Laura McInerney left interviewing Amanda Spielman at the Festival of Education and Skills

RoATP was then updated in May, adding 421 providers. The register now sits at 1,894 providers who could be inspected.

After being asked how the inspectorate is coping with the new providers, Ms Spielman said: “First of all my expectation is that some of those will never actually translate into actual provision.

“But as you can imagine it is something that we have got live discussions with government about to make sure that we have [enough resource] and understand where the apprentices are actually being trained to make sure we prioritise the places where there are significant numbers.”

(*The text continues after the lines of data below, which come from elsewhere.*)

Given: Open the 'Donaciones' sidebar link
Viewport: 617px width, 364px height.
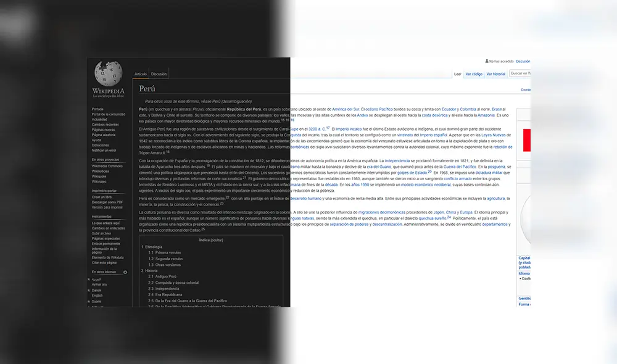Looking at the screenshot, I should point(100,146).
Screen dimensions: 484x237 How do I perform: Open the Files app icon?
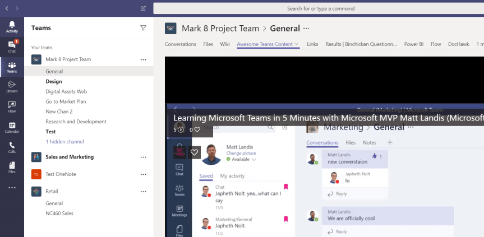[x=12, y=166]
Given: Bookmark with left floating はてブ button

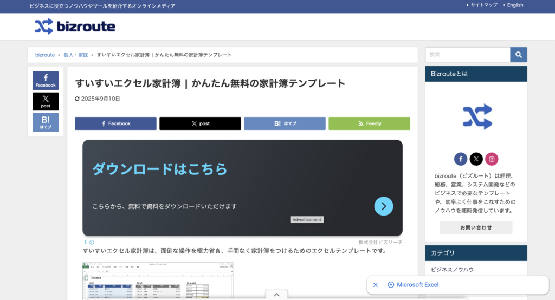Looking at the screenshot, I should pos(46,122).
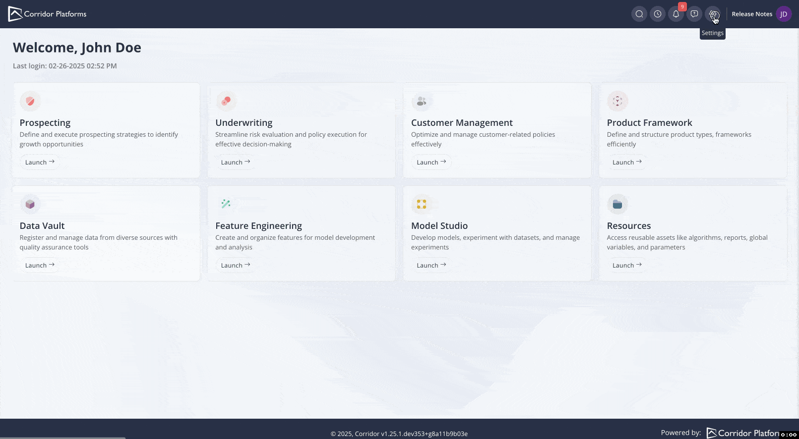Screen dimensions: 799x439
Task: Click the Customer Management people icon
Action: click(x=422, y=101)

She went on to say that FE Week editor, Nick Linford, has “picked us [Ofsted] up in the past” for inspecting small providers, “but the way the data is held in the system can make it remarkably difficult to be sure that we are going to the places where big numbers are being trained,” she added.

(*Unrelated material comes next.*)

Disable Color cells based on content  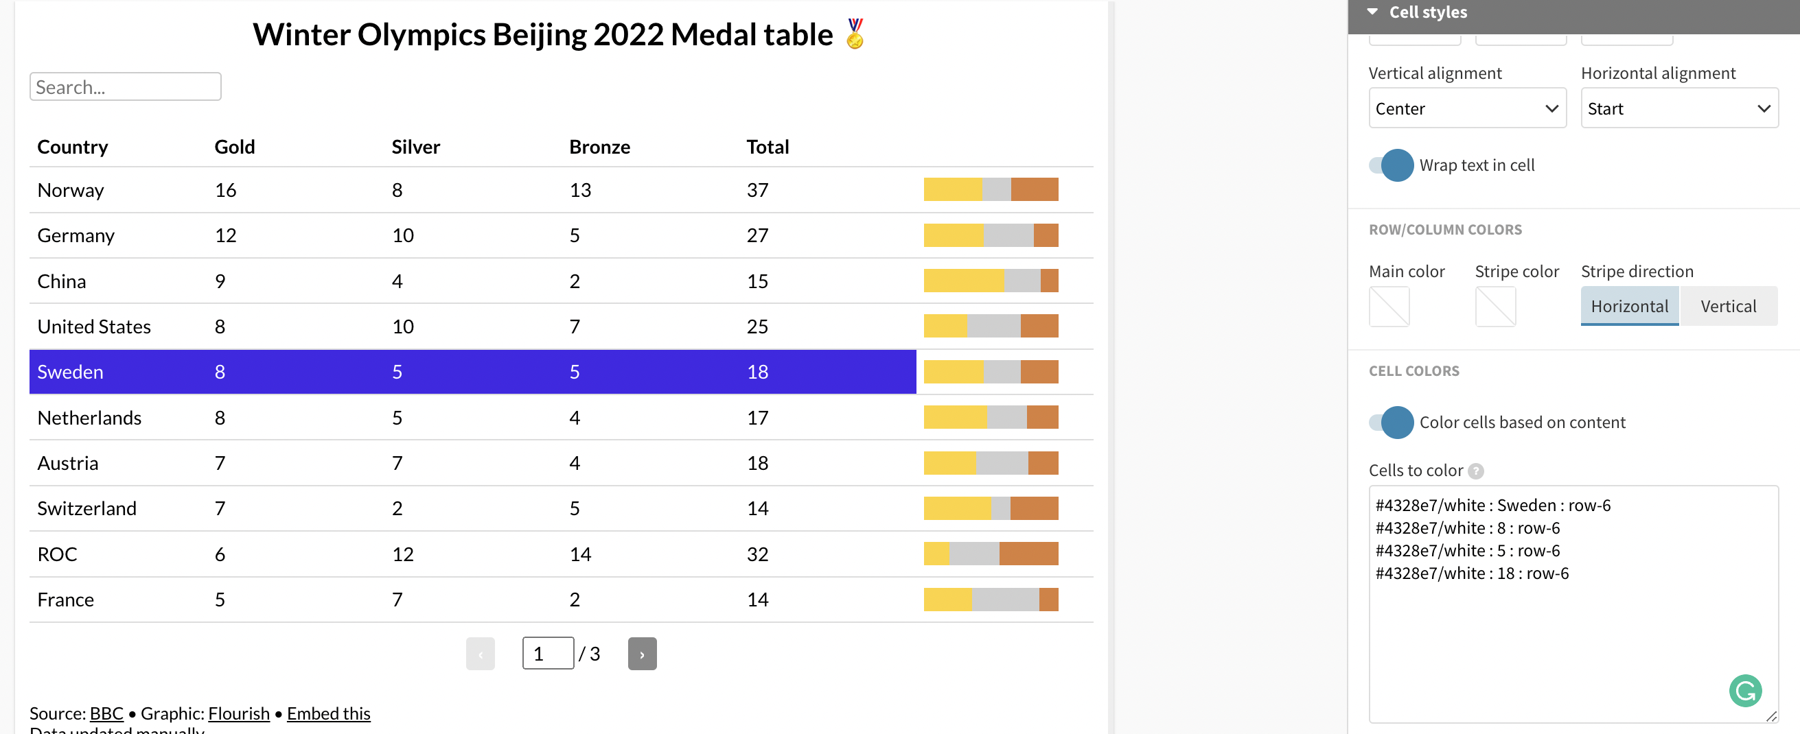pyautogui.click(x=1391, y=423)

“So there is a real challenge. We have got some unpredictable movements in where the apprentices are over the next couple of years so we will be doing our best to make sure that we track and put our inspection resource into the right places.”

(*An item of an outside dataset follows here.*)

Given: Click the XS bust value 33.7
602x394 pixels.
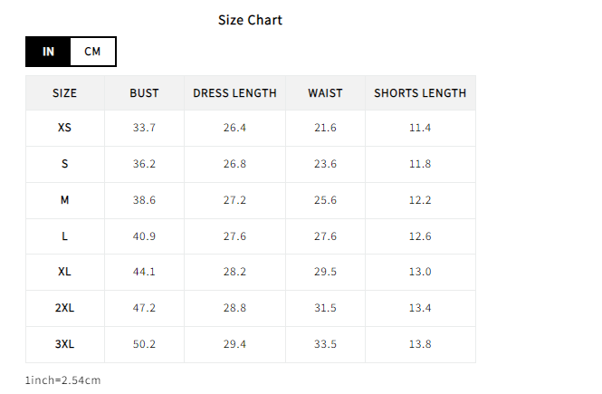Looking at the screenshot, I should [x=144, y=128].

Ms McInerney then asked if as a result of the scale of these new providers, there is a risk that money or staff will have to come over from Ofsted school inspectors to deal with the influx, or if the inspectorate would get more resource to deal with the issue separately.

“Well there are the same number of bodies in the post-16 system so in the first instance it is thinking about how to allocate it to make sure we are putting the effort where people are,” Ms Spielman said.

Amanda Spielman describing the real challenge faced by RoATP

Ms McInerney pressed the chief inspector to clarify whether this meant any more resource would be needed, but she replied: “I’m not making any assumptions in the current environment about resources.”

Ms Spielman’s speech today follows an interview with Mr Linford in March where she first revealed her concern about coping with the scale of RoATP.

Later that month at FE Week’s Annual Apprenticeship Conference the outgoing boss of the Education and Skills Funding Agency, Peter Lauener, admitted there had been no modelling done by the agency to predict how many providers will eventually end up on the register.

The register now sits at 1,894 providers who could be inspected.

The ESFA RoATP application process will take place four times per year.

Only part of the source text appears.